Page 160
Like him? I’m actually fond of the sonofabitch!
“. . . and hopes that I can take advantage of our relationship and have you tell me about what happened to your cousin, former Sturmführer Luther Stauffer.”
“In other words, Justice Jackson wouldn’t tell him?”
“I think the general would like confirmation of what Justice Jackson has told him.”
“Well, chum, I guess General Nikitchenko knows the way to have me abandon my virtue is to send me flowers and champagne. So what do you want to know?”
“My God, Jimmy,” Dunwiddie blurted, “it was agreed that this couldn’t get out of the tent.”
“And I have just decided Ivan gets into the tent,” Cronley replied.
“Tiny,” Serov said, “the Soviet Union considers it immensely important that the Nazis in the Tribunal prison not be allowed to become martyrs to National Socialism by taking their own lives before we can prove them in court to be common criminals, and hang them—publicly—as such.”
“So does the President of the United States,” Cronley said.
“So what happened, Jim?” Serov asked.
“A well-meaning young sergeant, because his fiancée asked him to, smuggled what he believed to be laxatives into the prison intended to provide relief, which our medics cruelly refused to supply, to our sergeant’s girlfriend’s uncle for his constipation.”
“And the constipated uncle is?” Serov asked.
“SS Major Heinz Macher.”
“The one Morty Cohen brought here from the Darmstadt compound?”
“One and the same.”
“Because Morty thought there was an Odessa connection?”
“Correct.”
“So Odessa—von Dietelburg or Burgdorf—wanted Macher eliminated?”
“‘Or Burgdorf’? Who the hell is Burgdorf?” Cronley asked.
“General der Infanterie Wilhelm Burgdorf. Another former personal adjutant to Hitler,” Serov replied. “Specializing in eliminating threats—real or perceived—to Der Führer.”
“Wasn’t he one of the generals who went to Stuttgart? . . .” Tiny asked.

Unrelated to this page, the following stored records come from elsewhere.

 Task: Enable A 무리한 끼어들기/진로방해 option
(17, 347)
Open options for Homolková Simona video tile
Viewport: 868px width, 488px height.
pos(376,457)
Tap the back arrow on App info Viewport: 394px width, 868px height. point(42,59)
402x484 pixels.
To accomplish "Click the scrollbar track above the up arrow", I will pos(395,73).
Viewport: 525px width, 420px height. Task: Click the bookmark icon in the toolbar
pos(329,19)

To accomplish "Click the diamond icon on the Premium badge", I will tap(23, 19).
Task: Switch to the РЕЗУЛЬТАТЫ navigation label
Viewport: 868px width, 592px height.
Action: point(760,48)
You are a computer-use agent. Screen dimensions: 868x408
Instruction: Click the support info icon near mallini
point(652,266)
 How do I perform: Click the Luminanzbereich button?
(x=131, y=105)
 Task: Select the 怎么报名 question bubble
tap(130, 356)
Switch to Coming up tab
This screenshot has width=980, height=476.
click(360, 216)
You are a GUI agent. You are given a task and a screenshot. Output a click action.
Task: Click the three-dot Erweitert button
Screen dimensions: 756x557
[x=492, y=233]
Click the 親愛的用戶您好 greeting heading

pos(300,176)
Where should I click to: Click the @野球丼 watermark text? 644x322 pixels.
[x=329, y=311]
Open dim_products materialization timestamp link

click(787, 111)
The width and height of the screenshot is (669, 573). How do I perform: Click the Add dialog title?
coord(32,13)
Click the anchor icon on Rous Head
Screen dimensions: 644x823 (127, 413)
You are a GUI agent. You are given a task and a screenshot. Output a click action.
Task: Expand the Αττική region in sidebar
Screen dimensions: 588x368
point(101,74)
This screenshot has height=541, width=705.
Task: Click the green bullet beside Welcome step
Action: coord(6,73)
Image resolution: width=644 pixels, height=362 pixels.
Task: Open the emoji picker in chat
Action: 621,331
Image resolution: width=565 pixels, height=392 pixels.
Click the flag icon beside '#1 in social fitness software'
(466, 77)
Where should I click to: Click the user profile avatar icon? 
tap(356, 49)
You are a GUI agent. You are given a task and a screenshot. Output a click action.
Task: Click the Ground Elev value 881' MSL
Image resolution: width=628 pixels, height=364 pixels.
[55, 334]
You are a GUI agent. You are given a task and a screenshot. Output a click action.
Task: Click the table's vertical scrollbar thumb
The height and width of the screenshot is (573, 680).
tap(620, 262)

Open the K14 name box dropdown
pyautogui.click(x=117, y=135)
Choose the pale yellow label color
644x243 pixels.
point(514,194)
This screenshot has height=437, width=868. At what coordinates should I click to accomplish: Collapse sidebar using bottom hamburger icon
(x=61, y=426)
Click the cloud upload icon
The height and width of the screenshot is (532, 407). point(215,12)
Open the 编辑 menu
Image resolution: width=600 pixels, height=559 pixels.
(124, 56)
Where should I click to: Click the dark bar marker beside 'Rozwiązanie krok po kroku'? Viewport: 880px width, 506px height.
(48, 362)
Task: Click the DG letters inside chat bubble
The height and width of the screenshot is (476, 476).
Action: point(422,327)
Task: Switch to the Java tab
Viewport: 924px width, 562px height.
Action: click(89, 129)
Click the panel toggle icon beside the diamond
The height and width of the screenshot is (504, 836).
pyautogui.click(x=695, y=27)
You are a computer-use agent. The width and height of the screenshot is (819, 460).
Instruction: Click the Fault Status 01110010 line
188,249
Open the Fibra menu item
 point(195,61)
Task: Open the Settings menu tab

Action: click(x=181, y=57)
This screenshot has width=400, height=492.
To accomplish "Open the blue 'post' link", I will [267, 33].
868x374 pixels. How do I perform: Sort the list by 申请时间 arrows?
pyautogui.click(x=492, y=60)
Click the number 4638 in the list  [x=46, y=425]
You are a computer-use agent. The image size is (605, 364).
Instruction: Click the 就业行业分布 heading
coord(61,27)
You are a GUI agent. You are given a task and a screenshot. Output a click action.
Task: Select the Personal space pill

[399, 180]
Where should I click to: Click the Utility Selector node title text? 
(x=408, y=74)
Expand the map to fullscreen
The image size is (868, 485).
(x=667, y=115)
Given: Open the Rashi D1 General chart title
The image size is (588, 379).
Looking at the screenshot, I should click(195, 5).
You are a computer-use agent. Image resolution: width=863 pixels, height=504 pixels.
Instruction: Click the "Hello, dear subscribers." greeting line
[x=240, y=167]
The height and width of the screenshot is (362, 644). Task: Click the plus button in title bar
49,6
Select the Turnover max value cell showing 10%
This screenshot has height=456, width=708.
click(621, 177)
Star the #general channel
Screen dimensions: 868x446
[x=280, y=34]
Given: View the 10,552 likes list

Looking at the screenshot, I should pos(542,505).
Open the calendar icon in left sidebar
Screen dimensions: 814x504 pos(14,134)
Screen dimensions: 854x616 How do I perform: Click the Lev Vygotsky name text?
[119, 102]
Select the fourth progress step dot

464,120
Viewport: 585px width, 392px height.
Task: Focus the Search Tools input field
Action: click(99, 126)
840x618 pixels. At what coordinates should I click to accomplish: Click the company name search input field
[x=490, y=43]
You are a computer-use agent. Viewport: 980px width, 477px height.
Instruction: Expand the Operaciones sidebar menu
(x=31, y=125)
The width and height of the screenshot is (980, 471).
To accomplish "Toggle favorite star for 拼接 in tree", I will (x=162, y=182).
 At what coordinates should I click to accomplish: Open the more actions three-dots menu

“At Hitler’s orders to convince General Rommel that biting on a cyanide capsule was his best option under the circumstances? That was Burgdorf,” Serov said.
“I thought Burgdorf committed suicide in the Führerbunker. That you found his body there,” Dunwiddie said.
“That was his intention. That we find his body outside the Führerbunker. And stop looking for him.”
“I never heard any of this before,” Cronley confessed.
“Why is it so important to you that you find this guy?” Dunwiddie asked.
“Because of his relationship with Operation Phoenix, with Odessa, Himmler, and what went on at Castle Wewelsburg.”
“What was his connection with Himmler?” Cronley asked.
“I’ve heard he was the only man Himmler feared,” Serov said. “Toward the end, when Hitler became really paranoid—especially after the bomb von Stauffenberg planted at his Wolf’s Lair failed to take him out—Hitler began, with some reason, to distrust not only Wehrmacht and Navy officers—Rommel, most notably, and Canaris—but others high in the Nazi hierarchy. Göring, Himmler, and others.
“But not Burgdorf, whom Hitler—correctly—believed to be absolutely devoted to National Socialism and to himself, personally,” Serov said. “One credible scenario is that Hitler began to take a closer look—sent Burgdorf to take a closer look—at what was going on at Castle Wewelsburg under Himmler’s adjutant von Dietelburg.